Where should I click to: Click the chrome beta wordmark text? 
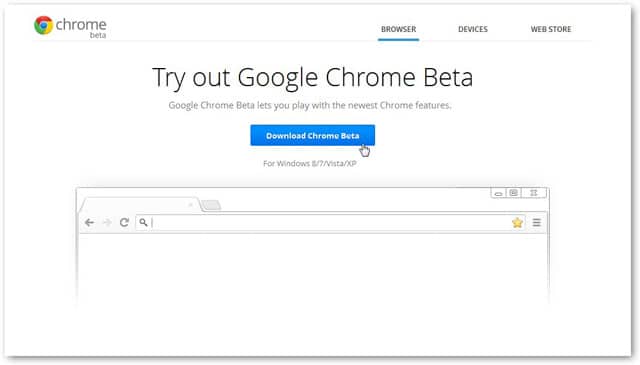click(81, 27)
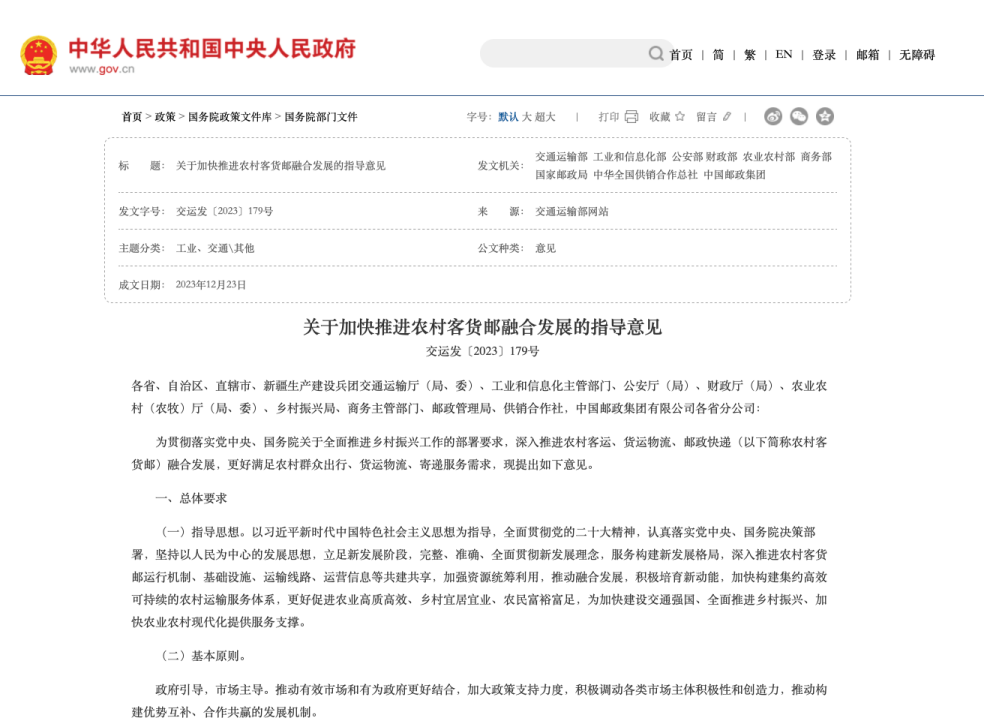Click the search magnifier icon
The width and height of the screenshot is (984, 721).
point(656,54)
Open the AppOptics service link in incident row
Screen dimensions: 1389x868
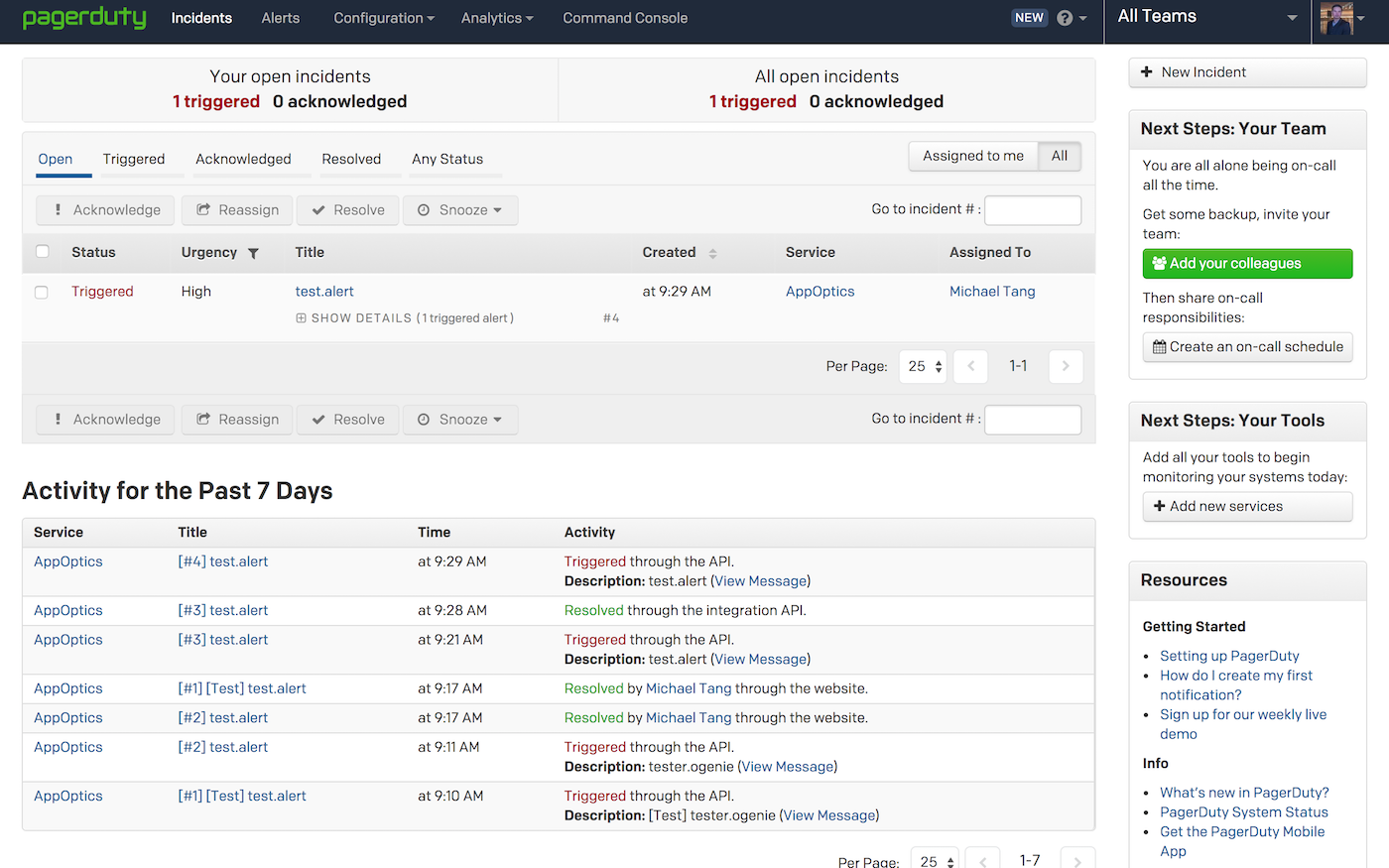point(820,292)
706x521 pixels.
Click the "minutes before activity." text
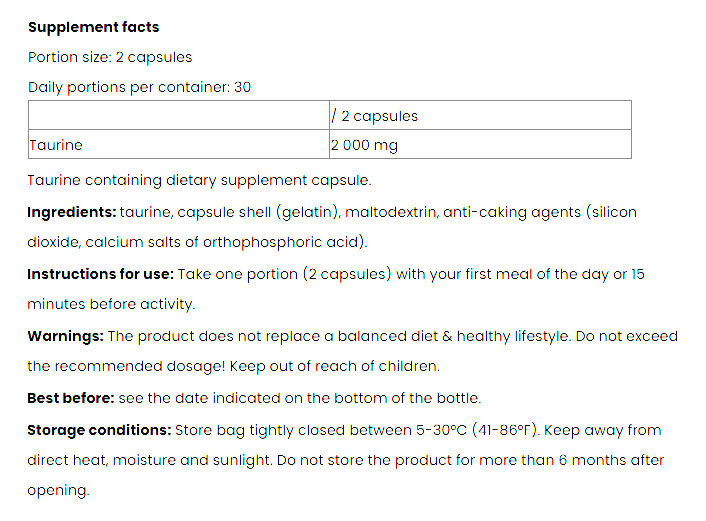pyautogui.click(x=111, y=304)
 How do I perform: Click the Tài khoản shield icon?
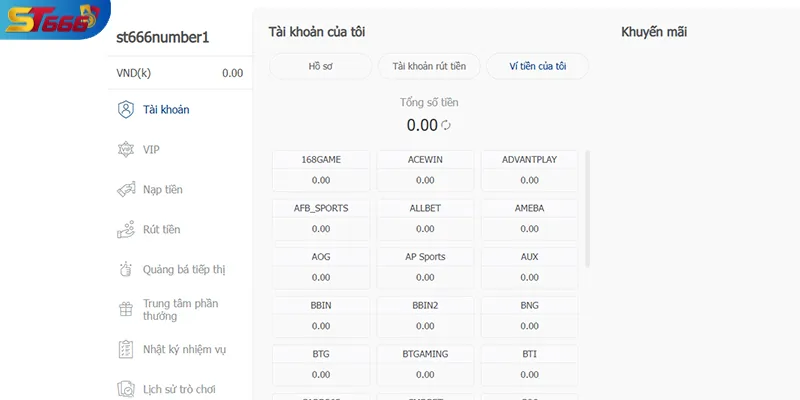pos(125,109)
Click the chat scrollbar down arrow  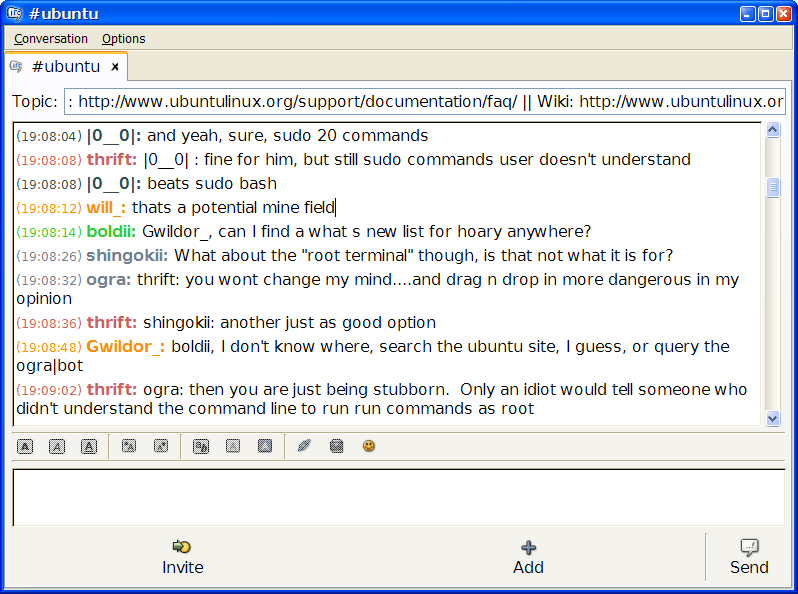pyautogui.click(x=772, y=418)
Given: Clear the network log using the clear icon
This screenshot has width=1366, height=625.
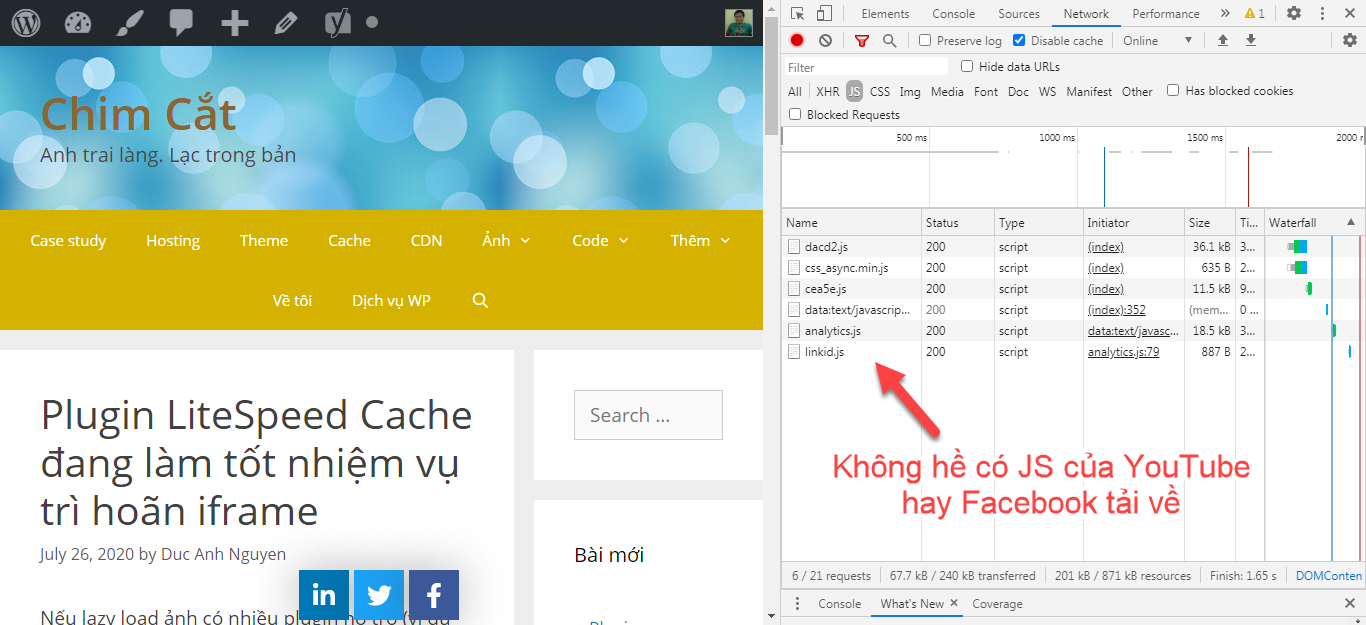Looking at the screenshot, I should tap(825, 40).
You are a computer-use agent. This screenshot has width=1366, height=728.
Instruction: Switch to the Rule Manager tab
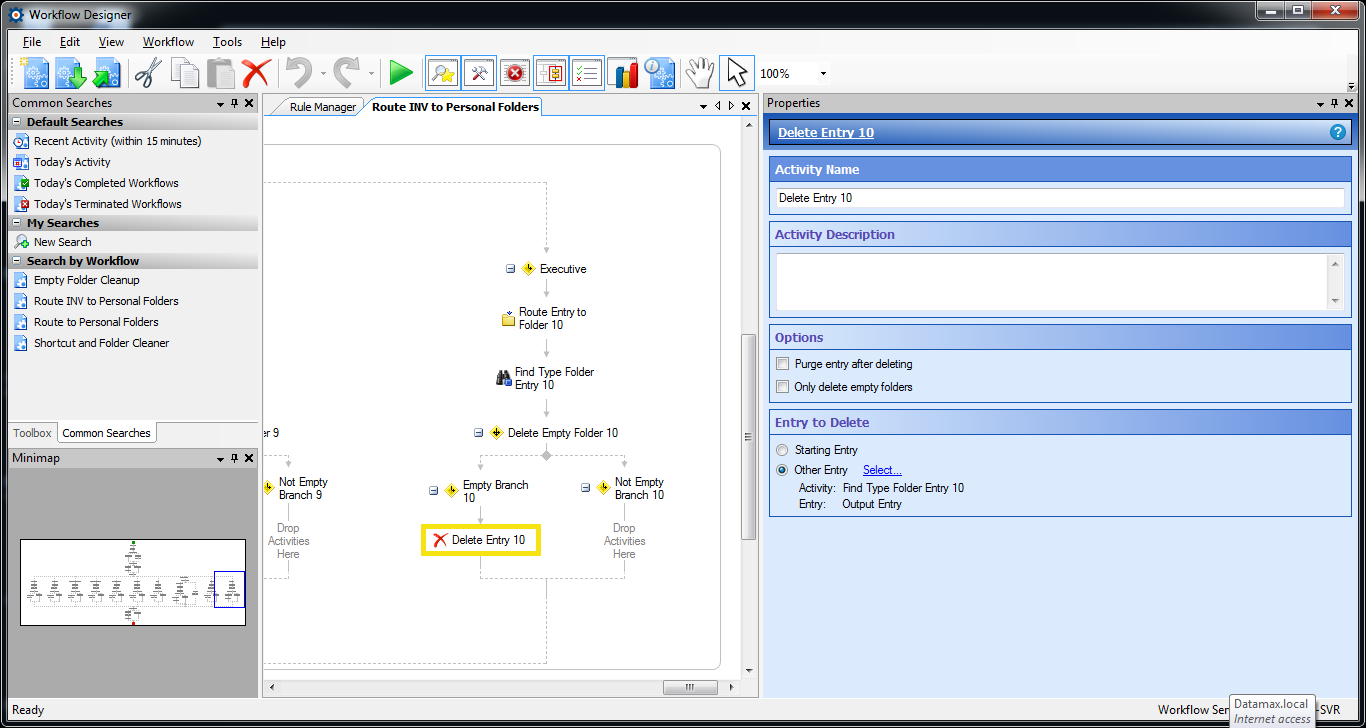coord(322,107)
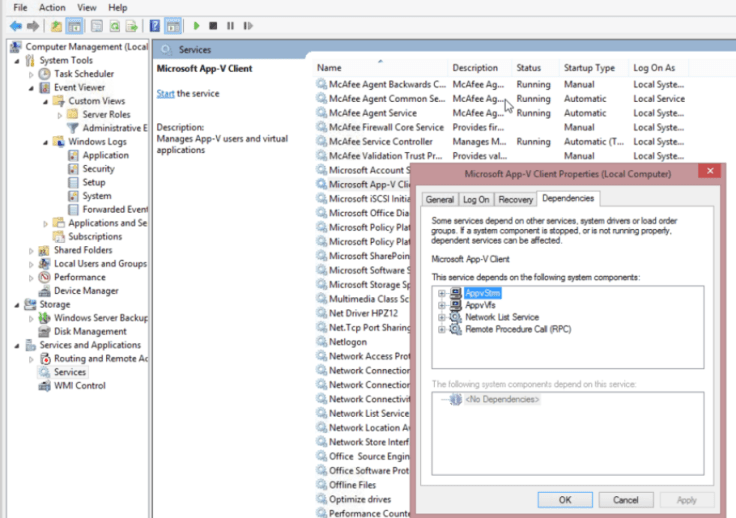Switch to the Recovery tab
Screen dimensions: 736x518
(x=515, y=200)
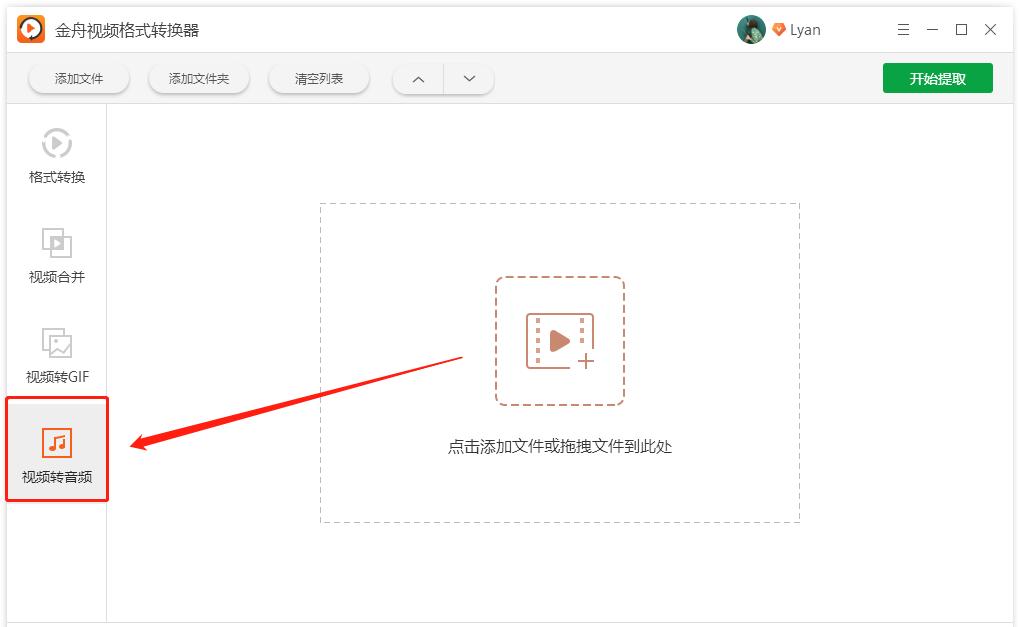Start extraction with 开始提取 button
Screen dimensions: 1020x627
tap(937, 78)
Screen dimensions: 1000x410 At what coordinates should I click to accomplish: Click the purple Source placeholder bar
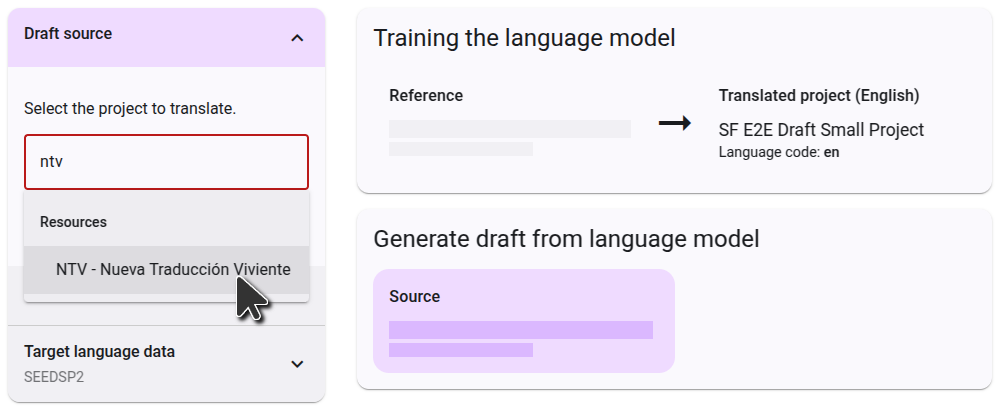(x=521, y=330)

● **Activity**
Go to the line above holding "Given: Clear the", then copy exactly each line down to and including the one holding "You are a computer-use", leaving pictures out.

● **Answer box**
Given: Clear the network log using the clear icon
This screenshot has width=1366, height=625.
Looking at the screenshot, I should tap(825, 40).
You are a computer-use agent. This screenshot has width=1366, height=728.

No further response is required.